Your instructions: Among the lines below, a stretch begins at the one with "legend color swatch" and ends at the one with "Task: Click the Subject Customization button". Repeat that stretch exactly, ends included.

Source data:
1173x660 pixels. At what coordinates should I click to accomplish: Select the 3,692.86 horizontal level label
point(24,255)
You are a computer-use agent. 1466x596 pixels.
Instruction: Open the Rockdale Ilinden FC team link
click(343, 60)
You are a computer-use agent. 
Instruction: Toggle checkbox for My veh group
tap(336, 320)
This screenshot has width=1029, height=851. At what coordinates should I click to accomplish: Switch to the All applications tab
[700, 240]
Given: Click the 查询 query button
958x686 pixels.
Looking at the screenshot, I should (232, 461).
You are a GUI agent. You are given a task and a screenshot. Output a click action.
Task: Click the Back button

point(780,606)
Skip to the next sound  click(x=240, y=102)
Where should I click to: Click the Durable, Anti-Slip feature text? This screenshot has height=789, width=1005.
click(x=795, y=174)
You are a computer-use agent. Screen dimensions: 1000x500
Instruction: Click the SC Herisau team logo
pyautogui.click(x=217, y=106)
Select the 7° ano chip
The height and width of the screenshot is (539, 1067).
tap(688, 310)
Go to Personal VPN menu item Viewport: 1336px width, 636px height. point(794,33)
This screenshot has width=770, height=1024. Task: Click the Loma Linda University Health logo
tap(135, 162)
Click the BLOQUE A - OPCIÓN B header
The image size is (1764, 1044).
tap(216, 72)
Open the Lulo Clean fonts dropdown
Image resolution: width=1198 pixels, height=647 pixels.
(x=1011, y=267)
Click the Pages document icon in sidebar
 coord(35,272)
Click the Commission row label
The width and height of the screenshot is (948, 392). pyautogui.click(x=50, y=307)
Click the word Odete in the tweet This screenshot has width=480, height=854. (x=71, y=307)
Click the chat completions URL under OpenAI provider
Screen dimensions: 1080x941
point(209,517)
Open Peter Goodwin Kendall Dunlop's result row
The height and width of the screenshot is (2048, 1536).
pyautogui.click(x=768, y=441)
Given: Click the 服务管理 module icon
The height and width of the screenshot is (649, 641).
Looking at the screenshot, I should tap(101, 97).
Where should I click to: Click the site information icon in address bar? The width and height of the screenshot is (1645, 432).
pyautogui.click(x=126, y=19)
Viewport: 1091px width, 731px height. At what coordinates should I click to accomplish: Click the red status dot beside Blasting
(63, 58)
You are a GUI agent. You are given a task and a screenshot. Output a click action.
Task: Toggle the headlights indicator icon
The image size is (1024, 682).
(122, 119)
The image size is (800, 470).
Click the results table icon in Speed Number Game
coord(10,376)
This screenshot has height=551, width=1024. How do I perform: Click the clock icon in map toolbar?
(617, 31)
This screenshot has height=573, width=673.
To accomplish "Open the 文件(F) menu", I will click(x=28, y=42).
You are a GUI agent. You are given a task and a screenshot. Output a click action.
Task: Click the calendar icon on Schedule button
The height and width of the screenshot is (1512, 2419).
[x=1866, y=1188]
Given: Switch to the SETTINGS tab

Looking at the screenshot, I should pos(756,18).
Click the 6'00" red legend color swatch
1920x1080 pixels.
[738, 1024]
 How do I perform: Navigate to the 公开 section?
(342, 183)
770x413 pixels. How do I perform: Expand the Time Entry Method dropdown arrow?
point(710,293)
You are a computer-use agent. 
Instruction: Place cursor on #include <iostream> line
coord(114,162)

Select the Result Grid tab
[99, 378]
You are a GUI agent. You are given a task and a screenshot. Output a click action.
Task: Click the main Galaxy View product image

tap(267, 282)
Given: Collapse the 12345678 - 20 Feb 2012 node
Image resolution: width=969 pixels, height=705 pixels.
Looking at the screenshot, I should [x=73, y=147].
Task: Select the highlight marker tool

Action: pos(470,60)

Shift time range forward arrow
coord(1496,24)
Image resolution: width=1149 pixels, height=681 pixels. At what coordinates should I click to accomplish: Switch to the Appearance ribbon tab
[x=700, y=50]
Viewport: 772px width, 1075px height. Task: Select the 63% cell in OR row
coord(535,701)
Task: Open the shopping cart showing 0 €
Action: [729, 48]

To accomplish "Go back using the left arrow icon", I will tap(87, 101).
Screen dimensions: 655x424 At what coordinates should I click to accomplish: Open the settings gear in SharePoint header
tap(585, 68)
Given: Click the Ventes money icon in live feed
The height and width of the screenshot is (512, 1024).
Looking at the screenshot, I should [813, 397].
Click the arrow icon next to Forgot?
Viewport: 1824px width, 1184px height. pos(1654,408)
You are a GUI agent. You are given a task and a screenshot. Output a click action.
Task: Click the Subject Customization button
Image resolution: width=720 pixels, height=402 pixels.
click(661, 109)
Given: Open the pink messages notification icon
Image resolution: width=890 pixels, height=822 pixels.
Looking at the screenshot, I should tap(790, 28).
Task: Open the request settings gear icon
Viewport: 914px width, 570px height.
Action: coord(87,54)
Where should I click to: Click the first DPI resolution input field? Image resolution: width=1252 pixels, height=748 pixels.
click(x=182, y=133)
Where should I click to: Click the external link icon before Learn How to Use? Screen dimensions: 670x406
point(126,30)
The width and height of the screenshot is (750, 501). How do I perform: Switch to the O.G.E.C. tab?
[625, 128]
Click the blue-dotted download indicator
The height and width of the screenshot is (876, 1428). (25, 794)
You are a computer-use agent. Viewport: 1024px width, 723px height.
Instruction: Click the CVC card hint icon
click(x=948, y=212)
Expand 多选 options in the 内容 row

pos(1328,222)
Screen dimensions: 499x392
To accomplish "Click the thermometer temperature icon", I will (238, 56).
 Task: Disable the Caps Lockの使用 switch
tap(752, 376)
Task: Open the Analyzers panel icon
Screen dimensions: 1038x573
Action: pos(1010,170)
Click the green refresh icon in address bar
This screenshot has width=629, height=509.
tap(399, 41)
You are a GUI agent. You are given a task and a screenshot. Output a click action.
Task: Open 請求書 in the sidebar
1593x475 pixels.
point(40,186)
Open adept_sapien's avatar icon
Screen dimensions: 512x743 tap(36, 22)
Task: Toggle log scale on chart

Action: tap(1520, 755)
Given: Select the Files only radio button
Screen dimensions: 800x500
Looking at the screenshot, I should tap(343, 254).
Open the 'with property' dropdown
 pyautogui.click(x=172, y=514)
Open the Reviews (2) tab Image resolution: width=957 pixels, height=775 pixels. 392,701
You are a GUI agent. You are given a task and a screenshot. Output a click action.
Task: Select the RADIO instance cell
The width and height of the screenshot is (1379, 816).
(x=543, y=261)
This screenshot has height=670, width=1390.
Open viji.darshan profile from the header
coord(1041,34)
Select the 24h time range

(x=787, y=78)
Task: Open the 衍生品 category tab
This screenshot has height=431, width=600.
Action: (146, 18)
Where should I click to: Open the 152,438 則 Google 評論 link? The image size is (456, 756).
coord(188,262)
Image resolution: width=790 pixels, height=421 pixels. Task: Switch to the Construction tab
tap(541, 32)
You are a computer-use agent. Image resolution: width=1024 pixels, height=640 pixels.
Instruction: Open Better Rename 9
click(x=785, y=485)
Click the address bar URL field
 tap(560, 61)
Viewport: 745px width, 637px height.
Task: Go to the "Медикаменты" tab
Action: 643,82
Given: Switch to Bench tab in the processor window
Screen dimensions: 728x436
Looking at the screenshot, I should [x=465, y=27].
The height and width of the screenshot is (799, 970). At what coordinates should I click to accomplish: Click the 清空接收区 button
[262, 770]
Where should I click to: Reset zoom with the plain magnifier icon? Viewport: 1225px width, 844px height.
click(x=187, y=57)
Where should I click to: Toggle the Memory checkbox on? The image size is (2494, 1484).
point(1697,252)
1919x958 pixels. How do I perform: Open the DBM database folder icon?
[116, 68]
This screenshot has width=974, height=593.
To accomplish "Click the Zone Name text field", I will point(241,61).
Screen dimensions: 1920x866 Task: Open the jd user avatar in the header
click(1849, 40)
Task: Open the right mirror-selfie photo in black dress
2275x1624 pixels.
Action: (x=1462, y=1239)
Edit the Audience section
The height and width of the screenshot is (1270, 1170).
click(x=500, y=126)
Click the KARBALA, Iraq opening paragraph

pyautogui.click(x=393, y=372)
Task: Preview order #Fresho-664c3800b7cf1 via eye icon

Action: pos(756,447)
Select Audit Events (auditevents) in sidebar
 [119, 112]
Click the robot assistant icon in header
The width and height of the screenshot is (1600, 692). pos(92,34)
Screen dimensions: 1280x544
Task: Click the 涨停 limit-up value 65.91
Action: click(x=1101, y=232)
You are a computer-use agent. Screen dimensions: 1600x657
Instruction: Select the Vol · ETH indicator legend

Solved exercise:
Click the 6'00" red legend color swatch
1920x1080 pixels.
[738, 1024]
 How do I perform: Navigate to the 公开 section?
(342, 183)
770x413 pixels. How do I perform: Expand the Time Entry Method dropdown arrow?
point(710,293)
You are a computer-use agent. 
Instruction: Place cursor on #include <iostream> line
coord(114,162)

Select the Result Grid tab
[99, 378]
You are a GUI agent. You are given a task and a screenshot. Output a click action.
Task: Click the main Galaxy View product image

tap(267, 282)
Given: Collapse the 12345678 - 20 Feb 2012 node
Image resolution: width=969 pixels, height=705 pixels.
Looking at the screenshot, I should [x=73, y=147].
Task: Select the highlight marker tool

Action: pos(470,60)

Shift time range forward arrow
coord(1496,24)
Image resolution: width=1149 pixels, height=681 pixels. At what coordinates should I click to accomplish: Switch to the Appearance ribbon tab
[x=700, y=50]
Viewport: 772px width, 1075px height. Task: Select the 63% cell in OR row
coord(535,701)
Task: Open the shopping cart showing 0 €
Action: [729, 48]

To accomplish "Go back using the left arrow icon", I will tap(87, 101).
Screen dimensions: 655x424 At what coordinates should I click to accomplish: Open the settings gear in SharePoint header
tap(585, 68)
Given: Click the Ventes money icon in live feed
The height and width of the screenshot is (512, 1024).
Looking at the screenshot, I should [813, 397].
Click the arrow icon next to Forgot?
Viewport: 1824px width, 1184px height. pos(1654,408)
You are a GUI agent. You are given a task and a screenshot. Output a click action.
Task: Click the Subject Customization button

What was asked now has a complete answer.